Currently the sand cliffs are dry most of the time, and the material would not be expected to liquefy unless it becomes saturated. The liquefiable material is a good aquitard that preserved wood at base of the rip-up channel for more than 30 to 50 k years. Liquefaction squirts and flame structures likely occurred during the last (Sangamon) interglacial or when sea levels were 3 to 6 metres higher than present.
The large trees that remain at the top of the Lily Point Cliffs were damaged or topped by shaking events about 200 to 300 years ago, based on available tree ring studies . Minor shoreline displacements identified on Lidar images (from WA DNR) and pre Fraser glaciation topography also suggest a NW-SE trend of local faulting, folding and fractures.

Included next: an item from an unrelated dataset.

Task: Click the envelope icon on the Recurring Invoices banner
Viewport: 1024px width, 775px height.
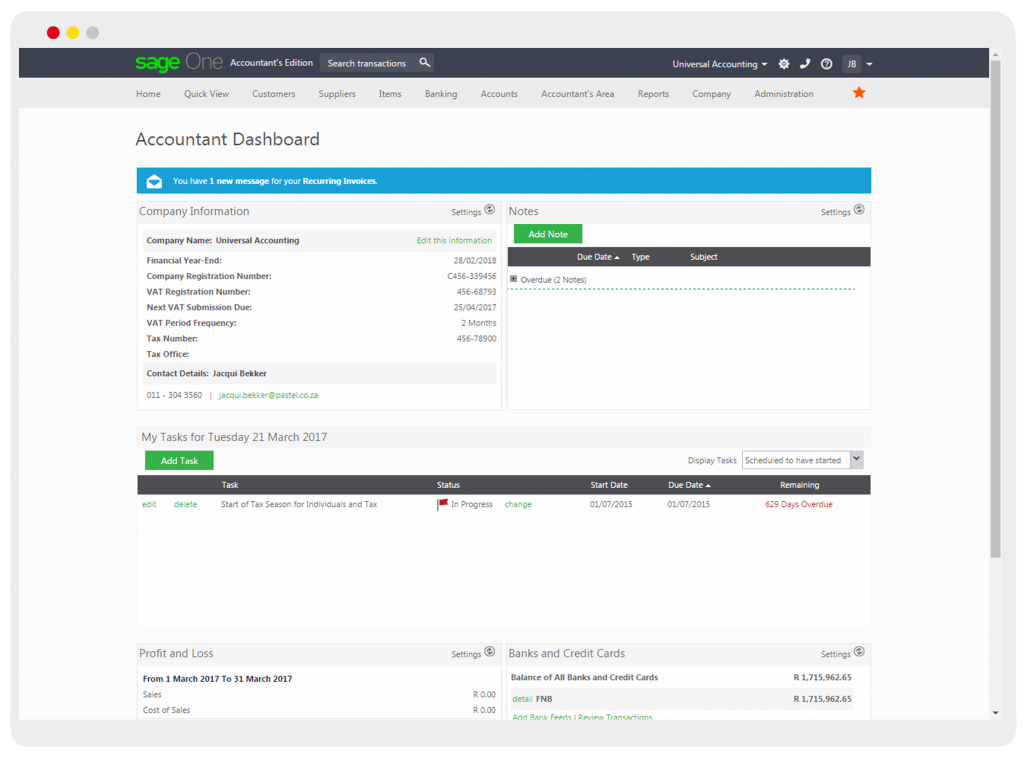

The sand cliffs at Lily Point are not only very beautiful and accessible near the large Metro Vancouver region, but also share important geological stories to help improve decision-making related to the potential damage caused by large earthquake events.
2014 GSA Annual Meeting in Vancouver, British Columbia (19–22 October 2014)
General Information for this Meeting
|Session No. 231--Booth# 395|
Great Earthquakes, the Cascadia Subduction Zone, and Society (Posters)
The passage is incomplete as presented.